NJ Pine Barrens - more info Barry Caselli
July 27, 2009

I know I've given a lot of background on this area, but I keep thinking of things, and can't remember what I've posted and what I haven't.
There are 3 different areas (the same basic area with different boundaries). First you have the ecological, or physical, pine barrens. That covers all of or portions of 8 of our southern counties. The Pinelands National Reserve is a smaller area of the total physical area. The State Pinelands Area, which is basically the same as the Pinelands NR, but with different boundaries, is a little smaller still, I believe. This is the area managed by the Pinelands Commission, from what I understand. The whole thing is complicated, even to me, someone who has lived here for 24 years. A figure of 1.1 milllion acres has been tossed around for years, but I'm not sure if that's the acreage of the entire physical pine barrens, or of just the National Reserve, or what. I should know this, I suppose.

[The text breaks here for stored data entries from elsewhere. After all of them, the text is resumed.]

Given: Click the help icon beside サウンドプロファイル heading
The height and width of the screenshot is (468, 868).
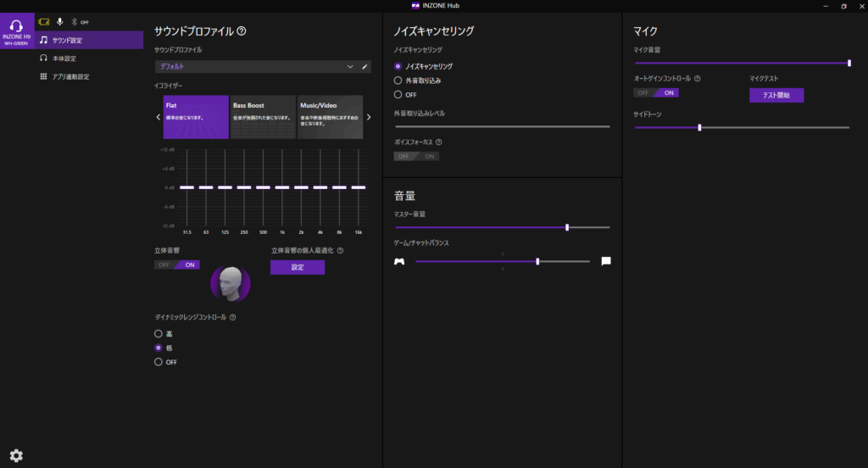Looking at the screenshot, I should point(242,31).
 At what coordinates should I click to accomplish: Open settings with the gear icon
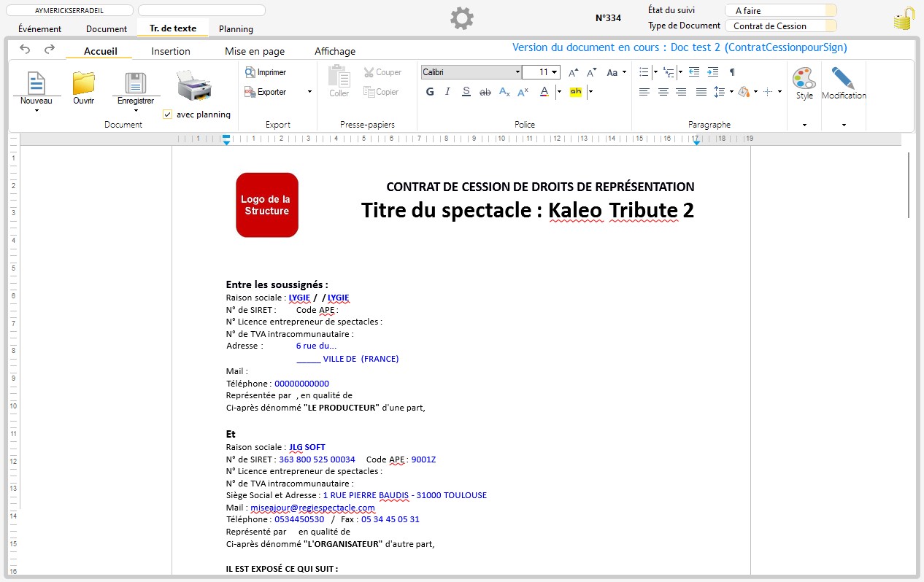click(x=462, y=18)
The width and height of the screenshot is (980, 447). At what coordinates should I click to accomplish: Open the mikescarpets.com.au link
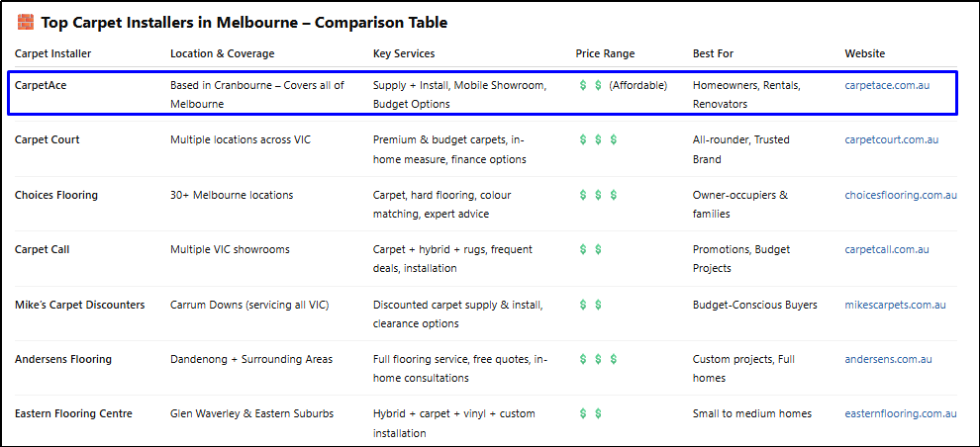pos(895,305)
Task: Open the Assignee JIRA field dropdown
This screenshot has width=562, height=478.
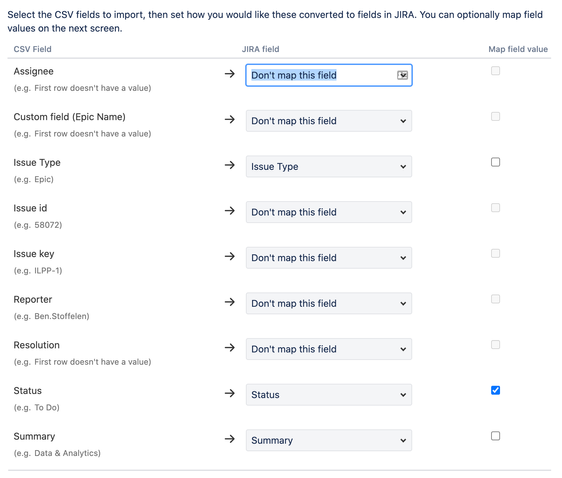Action: point(329,75)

Basically we have pure pine forests, oak/pine forests, and pine/oak forests. We also have Atlantic White Cedar swamps and hardwood swamps (Swamp Maple and Sour Gum, mostly), dwarf pine/oak forests. There are also marshes, vernal ponds and other similar things.
As for the forests, nearly 100% of them were cut over for charcoal and firewood, at least once or twice since the white man came here. The cedar swamps were all cut over for shipbuilding, cedar roof shingles, and lumber for home construction.

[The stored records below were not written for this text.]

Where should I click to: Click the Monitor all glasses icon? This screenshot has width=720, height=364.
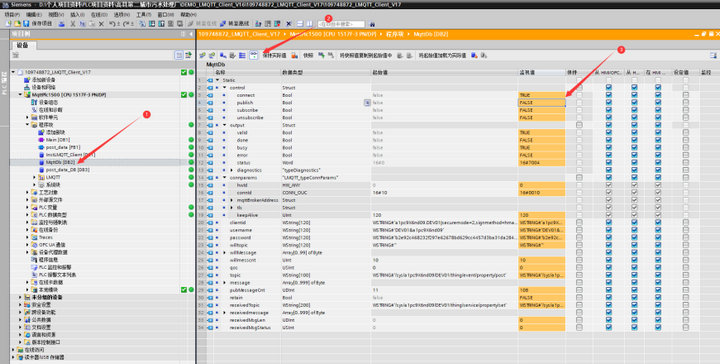253,56
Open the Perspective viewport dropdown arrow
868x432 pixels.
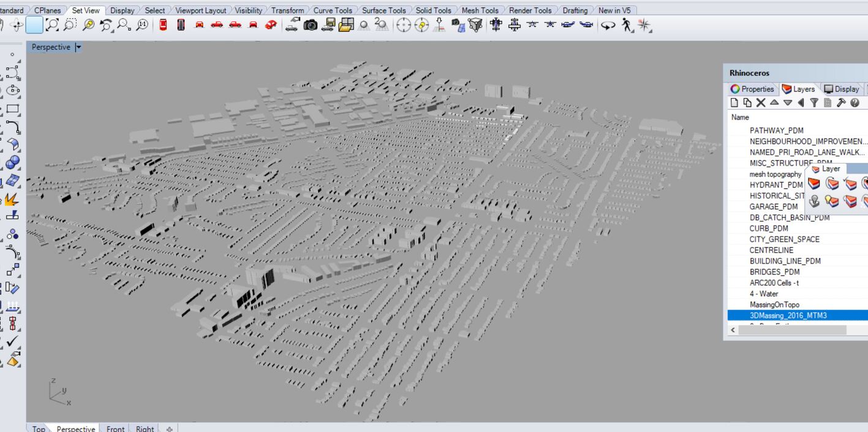[x=78, y=47]
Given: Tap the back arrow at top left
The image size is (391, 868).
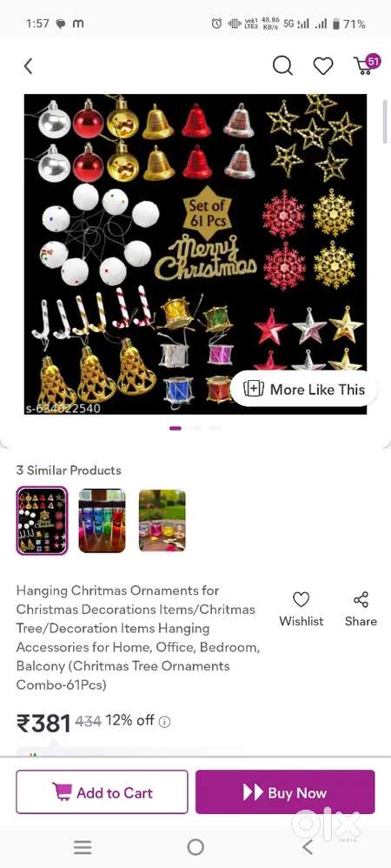Looking at the screenshot, I should tap(28, 66).
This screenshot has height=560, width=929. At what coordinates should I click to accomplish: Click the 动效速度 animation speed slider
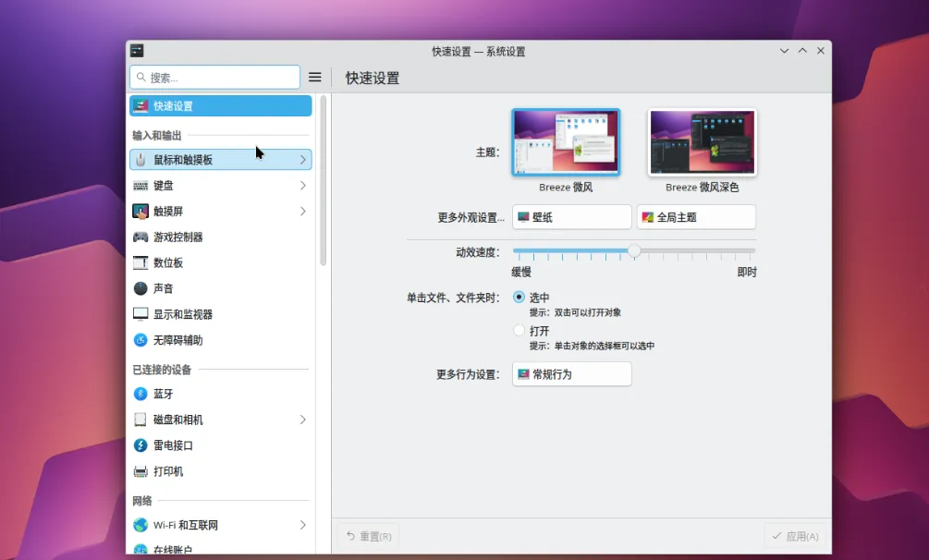coord(634,250)
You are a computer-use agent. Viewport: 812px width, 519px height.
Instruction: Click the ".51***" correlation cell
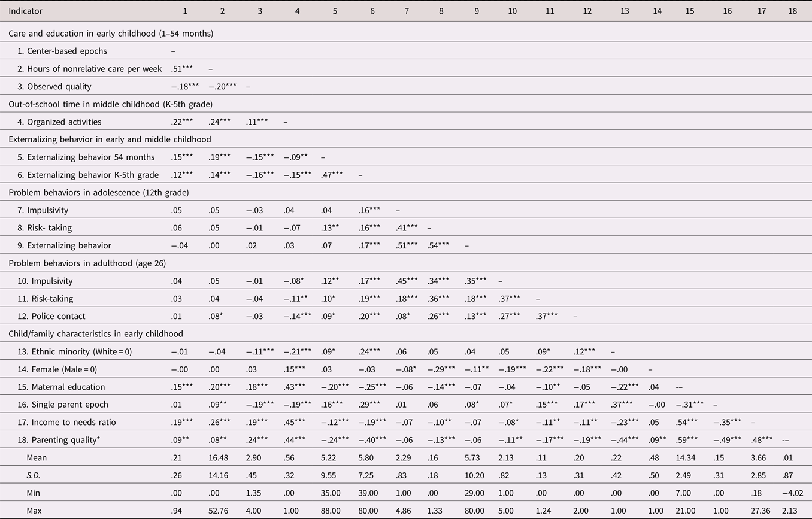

The bog iron, paper and glass industries all used charcoal as fuel, and used the cedar trees for their houses. So what we have today is a second or third growth forest. Also, most of the old bog iron, paper and glass-making villages have been swallowed up by the forest, and in these places you can find the non-native trees that once were planted around houses and public buildings, or you can find the offspring of those non-native trees.
Not all cedar swamps regenerated as cedar swamps after being cut, unfortunately. That's why we have more hardwood swamps and fewer cedar swmaps than we had 100 or 200 years ago.

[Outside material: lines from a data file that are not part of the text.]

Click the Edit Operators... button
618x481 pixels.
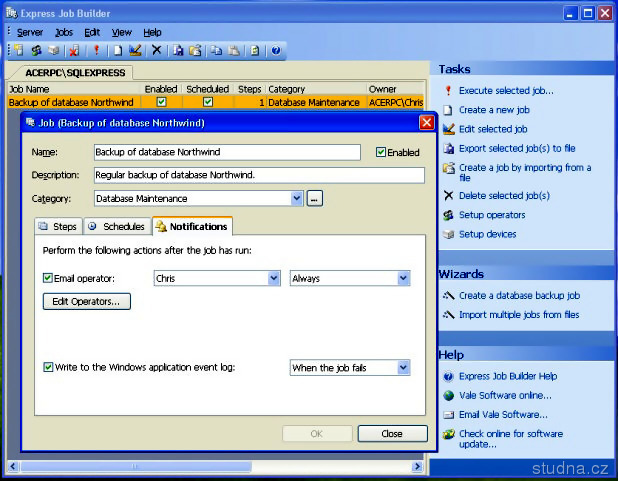86,301
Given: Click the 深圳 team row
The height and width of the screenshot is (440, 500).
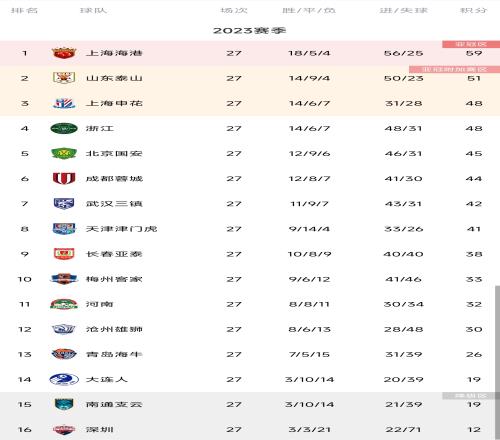Looking at the screenshot, I should point(250,429).
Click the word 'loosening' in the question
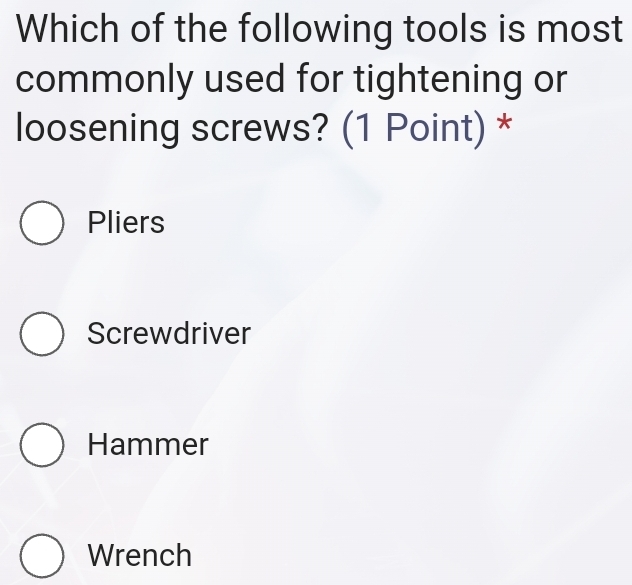632x585 pixels. (x=97, y=128)
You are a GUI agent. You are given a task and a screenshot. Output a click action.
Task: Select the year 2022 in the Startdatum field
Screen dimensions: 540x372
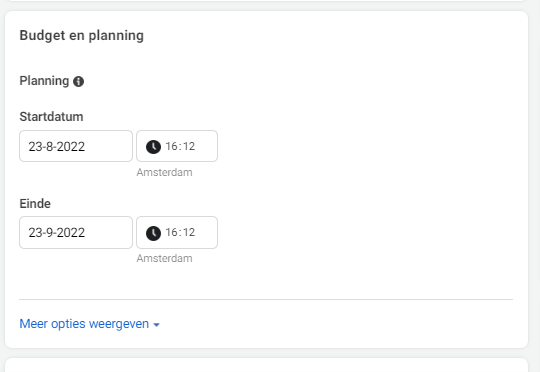(x=71, y=147)
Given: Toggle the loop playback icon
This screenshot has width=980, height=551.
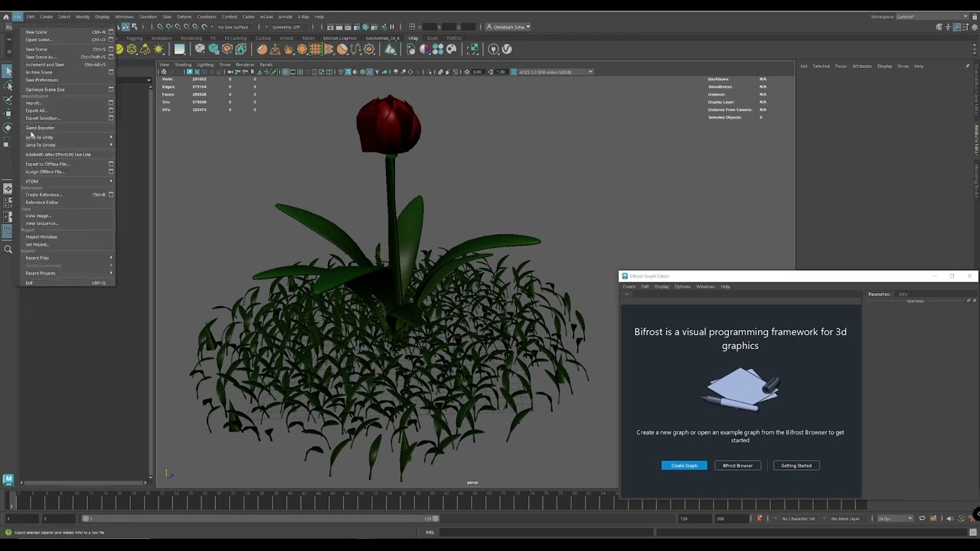Looking at the screenshot, I should coord(922,519).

And as a final note, I find incredible beauty in Pitch Pines and Shortleaf Pines (which resemble each other when old or mature), and in cedar swamps. As for big and tall trees, finding big or tall native trees is kind of difficult. The non-natives, ones that were planted 200 plus years ago, those can be found more easily sometimes.
For the purposes of the website, the facts in this post can be added to some of my previous general knowledge pine barrens posts. I'm not sure what information I've given or haven't given so far.